##### Page text
It is time to talk honestly about what is happening inside America’s rapidly growing Muslim communities. In city after city, large pockets of newcomers are choosing to build insulated enclaves rather than enter the broader American culture.

That trend is accelerating, and the longer we ignore it, the harder it becomes to address.

As Texas goes, so goes America. And as America goes, so goes the free world.

America has always welcomed people of every faith and people from every corner of the world, but the deal has never changed: You come here and you join the American family. You are free to honor your traditions, keep your faith, but you must embrace the Constitution as the supreme law of the land. You melt into the shared culture that allows all of us to live side by side.

Across the country, this bargain is being rejected by Islamist communities that insist on building a parallel society with its own rules, its own boundaries, and its own vision for how life should be lived.

Texas illustrates the trend. The state now has roughly 330 mosques. At least 48 of them were built in just the last 24 months. The Dallas-Fort Worth metroplex alone has around 200 Islamic centers. Houston has another hundred or so. Many of these communities have no interest in blending into American life.

This is not the same as past waves of immigration. Irish, Italian, Korean, Mexican, and every other group arrived with pride in their heritage. Still, they also raised American flags and wanted their children to be part of the country’s future. They became doctors, small-business owners, teachers, and soldiers. They wanted to be Americans.

What we are watching now is not the melting pot. It is isolation by design.

Parallel societies do not end well

More than 300 fundamentalist Islamic schools now operate full-time across the country. Many use Quran-first curricula that require students to spend hours memorizing religious texts before they ever reach math or science. In Dallas, Brighter Horizons Academy enrolls more than 1,700 students and draws federal support while operating on a social model that keeps children culturally isolated.

Then there is the Epic City project in Collin and Hunt counties — 402 acres originally designated only for Muslim buyers, with Sharia-compliant financing and a mega-mosque at the center. After public outcry and state investigations, the developers renamed it “The Meadows,” but a new sign does not erase the original intent. It is not a neighborhood. It is a parallel society.

Americans should not hesitate to say that parallel societies are dangerous. Europe tried this experiment, and the results could not be clearer. In Germany, France, and the United Kingdom, entire neighborhoods now operate under their own cultural rules, some openly hostile to Western norms. When citizens speak up, they are branded bigots for asserting a basic right: the ability to live safely in their own communities.

A crisis of confidence

While this separation widens, another crisis is unfolding at home. A recent Gallup survey shows that about 40% of American women ages 18 to 39 would leave the country permanently if given the chance. Nearly half of a rising generation — daughters, sisters, soon-to-be mothers — no longer believe this nation is worth building a future in.

And who shapes the worldview of young boys? Their mothers. If a mother no longer believes America is home, why would her child grow up ready to defend it?
##########
##### Data for the task
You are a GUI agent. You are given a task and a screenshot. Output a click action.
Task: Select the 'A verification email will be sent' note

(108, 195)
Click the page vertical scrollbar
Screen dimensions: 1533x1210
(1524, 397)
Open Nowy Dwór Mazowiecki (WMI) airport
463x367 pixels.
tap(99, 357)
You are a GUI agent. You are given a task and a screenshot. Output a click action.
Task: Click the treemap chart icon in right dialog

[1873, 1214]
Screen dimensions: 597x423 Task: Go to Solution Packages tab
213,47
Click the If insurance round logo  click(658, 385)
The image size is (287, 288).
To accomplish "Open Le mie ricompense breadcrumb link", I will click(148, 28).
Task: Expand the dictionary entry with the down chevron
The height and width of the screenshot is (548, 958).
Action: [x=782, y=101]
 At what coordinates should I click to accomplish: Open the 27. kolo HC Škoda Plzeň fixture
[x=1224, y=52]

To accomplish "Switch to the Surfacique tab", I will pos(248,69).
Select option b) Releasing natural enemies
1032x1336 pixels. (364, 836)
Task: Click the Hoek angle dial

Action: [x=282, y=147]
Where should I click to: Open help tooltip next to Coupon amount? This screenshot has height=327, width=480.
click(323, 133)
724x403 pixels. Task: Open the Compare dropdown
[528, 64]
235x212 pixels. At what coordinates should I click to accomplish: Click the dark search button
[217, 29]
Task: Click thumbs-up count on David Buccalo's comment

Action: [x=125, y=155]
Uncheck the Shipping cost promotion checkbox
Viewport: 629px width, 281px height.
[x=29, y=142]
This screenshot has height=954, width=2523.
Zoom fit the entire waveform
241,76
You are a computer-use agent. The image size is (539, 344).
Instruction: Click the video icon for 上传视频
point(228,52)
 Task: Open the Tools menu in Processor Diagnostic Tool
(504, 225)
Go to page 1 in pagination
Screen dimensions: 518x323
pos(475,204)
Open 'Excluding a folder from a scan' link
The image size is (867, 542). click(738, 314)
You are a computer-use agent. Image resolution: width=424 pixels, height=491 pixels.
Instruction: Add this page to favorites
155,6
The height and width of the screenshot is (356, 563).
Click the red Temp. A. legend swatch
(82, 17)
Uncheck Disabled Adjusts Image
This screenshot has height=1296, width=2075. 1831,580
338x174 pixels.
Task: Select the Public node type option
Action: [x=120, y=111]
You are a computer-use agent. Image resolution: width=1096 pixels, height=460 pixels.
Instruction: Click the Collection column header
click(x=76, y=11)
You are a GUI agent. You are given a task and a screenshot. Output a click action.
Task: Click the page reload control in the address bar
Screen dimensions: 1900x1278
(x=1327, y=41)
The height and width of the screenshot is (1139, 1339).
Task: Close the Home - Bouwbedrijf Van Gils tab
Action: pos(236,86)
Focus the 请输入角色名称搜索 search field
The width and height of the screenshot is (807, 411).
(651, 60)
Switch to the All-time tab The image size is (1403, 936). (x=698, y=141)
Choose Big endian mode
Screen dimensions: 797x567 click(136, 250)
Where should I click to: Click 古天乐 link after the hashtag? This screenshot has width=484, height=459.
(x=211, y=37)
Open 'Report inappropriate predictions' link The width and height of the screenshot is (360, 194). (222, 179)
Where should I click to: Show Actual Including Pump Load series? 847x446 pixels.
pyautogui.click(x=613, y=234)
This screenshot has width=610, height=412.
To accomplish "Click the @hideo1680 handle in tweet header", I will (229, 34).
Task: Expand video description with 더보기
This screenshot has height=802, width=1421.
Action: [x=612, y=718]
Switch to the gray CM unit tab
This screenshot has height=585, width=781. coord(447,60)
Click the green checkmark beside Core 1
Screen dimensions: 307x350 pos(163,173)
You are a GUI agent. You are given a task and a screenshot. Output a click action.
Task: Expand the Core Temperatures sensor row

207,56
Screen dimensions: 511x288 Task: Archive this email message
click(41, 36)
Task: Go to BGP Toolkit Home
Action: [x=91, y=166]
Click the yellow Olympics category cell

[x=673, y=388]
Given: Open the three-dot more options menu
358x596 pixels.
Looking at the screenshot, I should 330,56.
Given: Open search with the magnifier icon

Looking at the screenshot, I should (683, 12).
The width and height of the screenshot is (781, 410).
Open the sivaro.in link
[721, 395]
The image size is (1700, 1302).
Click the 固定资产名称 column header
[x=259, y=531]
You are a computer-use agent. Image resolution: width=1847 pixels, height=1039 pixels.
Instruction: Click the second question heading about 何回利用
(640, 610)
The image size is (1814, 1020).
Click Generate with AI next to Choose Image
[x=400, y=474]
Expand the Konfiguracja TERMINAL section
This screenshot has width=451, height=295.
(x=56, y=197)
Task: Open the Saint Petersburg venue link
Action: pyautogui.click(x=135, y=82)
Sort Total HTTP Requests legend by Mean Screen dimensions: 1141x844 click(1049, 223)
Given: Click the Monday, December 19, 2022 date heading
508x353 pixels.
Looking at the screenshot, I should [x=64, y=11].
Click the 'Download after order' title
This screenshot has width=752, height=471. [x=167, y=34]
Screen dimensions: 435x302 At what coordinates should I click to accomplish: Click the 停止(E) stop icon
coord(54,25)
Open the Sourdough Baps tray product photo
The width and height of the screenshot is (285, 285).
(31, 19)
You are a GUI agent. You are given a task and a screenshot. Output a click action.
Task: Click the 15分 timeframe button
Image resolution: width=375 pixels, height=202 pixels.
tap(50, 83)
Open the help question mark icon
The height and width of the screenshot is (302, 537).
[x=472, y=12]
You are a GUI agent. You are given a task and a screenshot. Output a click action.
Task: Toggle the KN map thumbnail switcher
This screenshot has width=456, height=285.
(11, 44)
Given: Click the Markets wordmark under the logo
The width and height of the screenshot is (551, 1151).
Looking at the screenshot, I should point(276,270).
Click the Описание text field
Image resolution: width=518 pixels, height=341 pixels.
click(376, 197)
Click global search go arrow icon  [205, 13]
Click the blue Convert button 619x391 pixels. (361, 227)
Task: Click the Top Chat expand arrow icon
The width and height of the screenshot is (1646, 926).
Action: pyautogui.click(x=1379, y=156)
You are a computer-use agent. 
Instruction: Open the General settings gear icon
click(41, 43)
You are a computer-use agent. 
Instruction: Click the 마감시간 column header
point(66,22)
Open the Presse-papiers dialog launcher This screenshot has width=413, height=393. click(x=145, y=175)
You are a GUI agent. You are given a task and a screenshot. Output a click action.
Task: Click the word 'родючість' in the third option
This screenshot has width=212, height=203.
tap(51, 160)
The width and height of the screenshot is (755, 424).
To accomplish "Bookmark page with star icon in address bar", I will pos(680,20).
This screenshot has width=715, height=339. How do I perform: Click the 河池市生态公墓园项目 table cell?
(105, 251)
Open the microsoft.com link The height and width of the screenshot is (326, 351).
##########
**Required work:**
a: Translate this sentence from the essay on Muslim communities in America into Spanish: "The Dallas-Fort Worth metroplex alone has around 200 Islamic centers."
b: Recast the stretch of the records from the line containing "Uncheck the Shipping cost promotion checkbox" through the line containing "Screen dimensions: 307x350 pos(163,173)" as a JSON list of strings, one string per line, omitting blank lines.

**The responses:**
a: Solo el área metropolitana de Dallas-Fort Worth tiene alrededor de 200 centros islámicos.

b:
[
  "Uncheck the Shipping cost promotion checkbox",
  "Viewport: 629px width, 281px height.",
  "[x=29, y=142]",
  "This screenshot has height=954, width=2523.",
  "Zoom fit the entire waveform",
  "241,76",
  "You are a computer-use agent. The image size is (539, 344).",
  "Instruction: Click the video icon for 上传视频",
  "point(228,52)",
  " Task: Open the Tools menu in Processor Diagnostic Tool",
  "(504, 225)",
  "Go to page 1 in pagination",
  "Screen dimensions: 518x323",
  "pos(475,204)",
  "Open 'Excluding a folder from a scan' link",
  "The image size is (867, 542). click(738, 314)",
  "You are a computer-use agent. Image resolution: width=424 pixels, height=491 pixels.",
  "Instruction: Add this page to favorites",
  "155,6",
  "The height and width of the screenshot is (356, 563).",
  "Click the red Temp. A. legend swatch",
  "(82, 17)",
  "Uncheck Disabled Adjusts Image",
  "This screenshot has height=1296, width=2075. 1831,580",
  "338x174 pixels.",
  "Task: Select the Public node type option",
  "Action: [x=120, y=111]",
  "You are a computer-use agent. Image resolution: width=1096 pixels, height=460 pixels.",
  "Instruction: Click the Collection column header",
  "click(x=76, y=11)",
  "You are a GUI agent. You are given a task and a screenshot. Output a click action.",
  "Task: Click the page reload control in the address bar",
  "Screen dimensions: 1900x1278",
  "(x=1327, y=41)",
  "The height and width of the screenshot is (1139, 1339).",
  "Task: Close the Home - Bouwbedrijf Van Gils tab",
  "Action: pos(236,86)",
  "Focus the 请输入角色名称搜索 search field",
  "The width and height of the screenshot is (807, 411).",
  "(651, 60)",
  "Switch to the All-time tab The image size is (1403, 936). (x=698, y=141)",
  "Choose Big endian mode",
  "Screen dimensions: 797x567 click(136, 250)",
  "Where should I click to: Click 古天乐 link after the hashtag? This screenshot has width=484, height=459.",
  "(x=211, y=37)",
  "Open 'Report inappropriate predictions' link The width and height of the screenshot is (360, 194). (222, 179)",
  "Where should I click to: Show Actual Including Pump Load series? 847x446 pixels.",
  "pyautogui.click(x=613, y=234)",
  "This screenshot has width=610, height=412.",
  "To accomplish \"Click the @hideo1680 handle in tweet header\", I will (229, 34).",
  "Task: Expand video description with 더보기",
  "This screenshot has height=802, width=1421.",
  "Action: [x=612, y=718]",
  "Switch to the gray CM unit tab",
  "This screenshot has height=585, width=781. coord(447,60)",
  "Click the green checkmark beside Core 1",
  "Screen dimensions: 307x350 pos(163,173)"
]